EcoCash then had its initial public offering over a month later, December 8, 2018, course to listing on the  Zimbabwe Stock Exchange (ZSE).

ECONET Wireless Zimbabwe Limited will purchase EcoCash Holdings Zimbabwe Limited’s (EcoCash) financial technology businesses for the equivalent of US$58,97 million.

EcoCash was demerged from Econet on November 8, 2018, after all the telco’s financial technology (fintech) businesses were unbundled to form the former.

EcoCash then had its initial public offering over a month later, December 8, 2018, course to listing on the  Zimbabwe Stock Exchange (ZSE).

However, since announcing its intention to repurchase all fintech businesses from EcoCash in February 2024, Econet revealed in a statement that the value of these firms was ZWL$509 billion as of January 16, 2024, translating to US$58,97 million.

“The proposed transaction is a scheme of reconstruction in terms of which, EcoCash Holdings will transfer to Econet, all the shares that it owns in the financial technology businesses, valued at ZWL$509 billion (equivalent to 521,861,057 Econet shares) with the result that the financial technology businesses shall become subsidiaries of Econet,” Econet said, in a statement yesterday.

“EcoCash Holdings shall remain with Steward Bank Limited as its only subsidiary. The financial technology businesses were valued at ZWL$509 billion, which translated to 80% of the 30-day weighted average market capitalisation of EcoCash Holdings for the period to January 16, 2024, being the last practicable date immediately before the transaction was announced to the public.”
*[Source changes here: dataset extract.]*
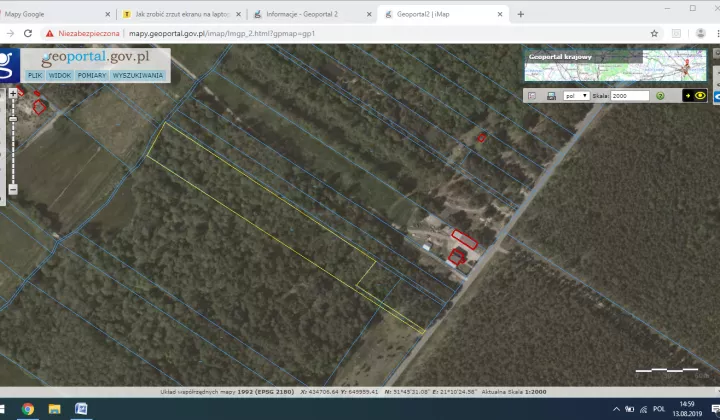Click the Skala input field

[630, 96]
The fintech business being unbundled from EcoCash are EcoCash (Private) Limited, VAYA Technologies Zimbabwe (Private) Limited, Econet Insurance (Private) Limited, Econet Life (Private) Limited, MARS Zimbabwe (Private) Limited and Maisha Health Fund (Private) Limited.
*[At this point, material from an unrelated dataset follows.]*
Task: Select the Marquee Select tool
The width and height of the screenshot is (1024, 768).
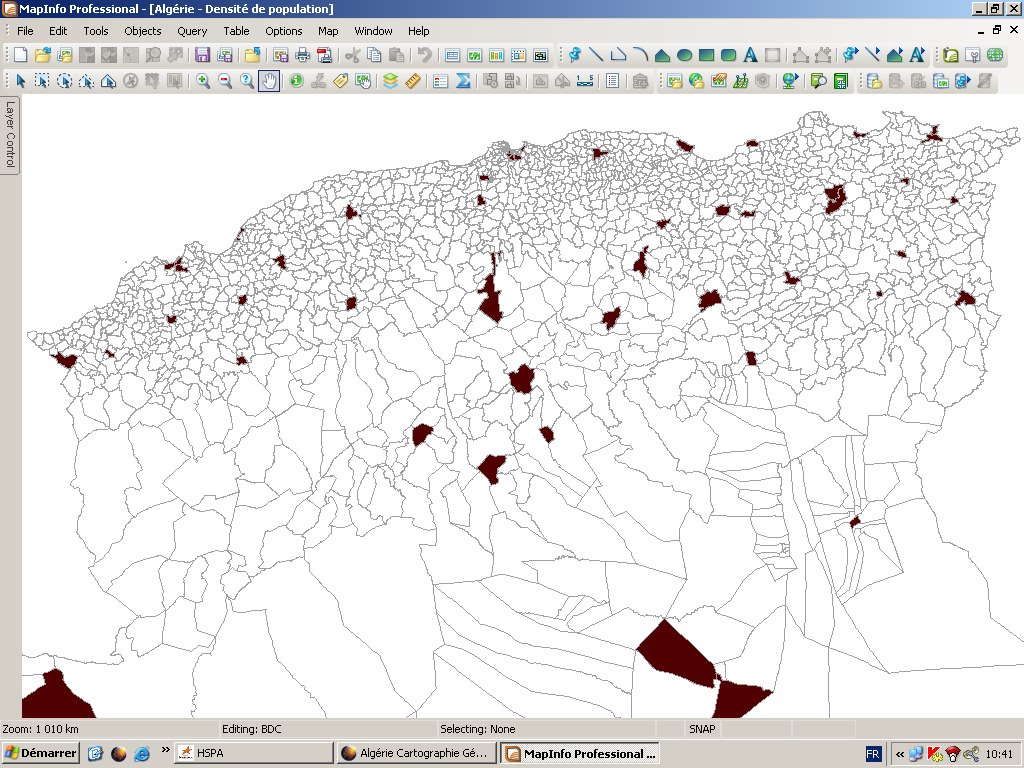Action: click(x=42, y=81)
Econet said that the value of the fintech businesses was also equivalent to 521 861 057 Econet shares calculated using the 30-day volume-weighted average price of each Econet share for the period to January 16, 2024.
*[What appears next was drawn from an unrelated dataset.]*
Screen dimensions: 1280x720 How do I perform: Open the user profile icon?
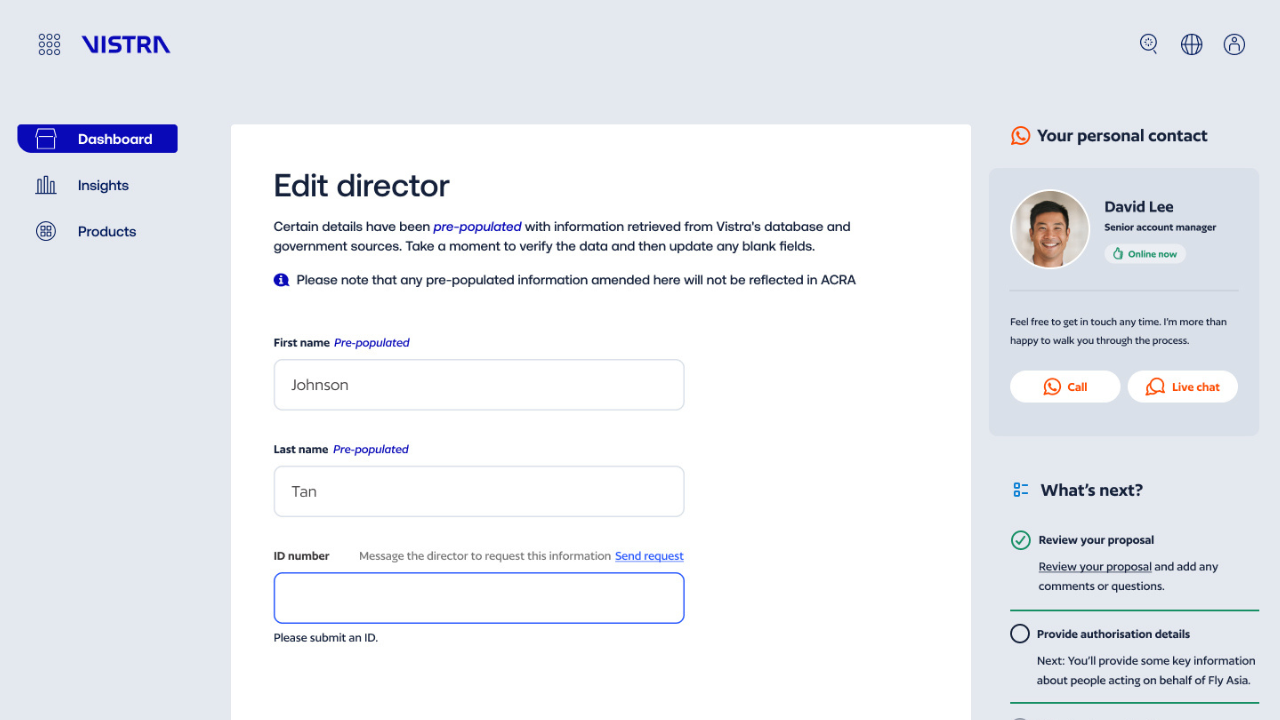point(1234,44)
This date was used as the last practicable date as it was before the transaction announcement to the public.

Econet added:

“As part of the scheme of reconstruction and following the transfer to Econet of the financial technology businesses referred to above, Econet shall pay the agreed total consideration that is equivalent to 521 861 057 Econet shares, using 271 597 195 Treasury shares that represent circa 50% of the purchase consideration (shares consideration) and the cash equivalent of 250,263,862 Econet shares will be calculated using the 30-day volume-weighted average price of each Econet share to the period of date of payment (cash consideration).”

The telco said that collectively, the shares consideration and the cash consideration would hereafter be referred to as the “total consideration”.

Post unbundling, the market capitalisation valuation for Econet was US$3,77 billion which has significantly devalued over the years to a current market capitalisation of US$548,55 million.

This is owing to the massive depreciation of the local currency and failure of regulatory authorities to allow Econet to charge cost reflective tariffs for its business.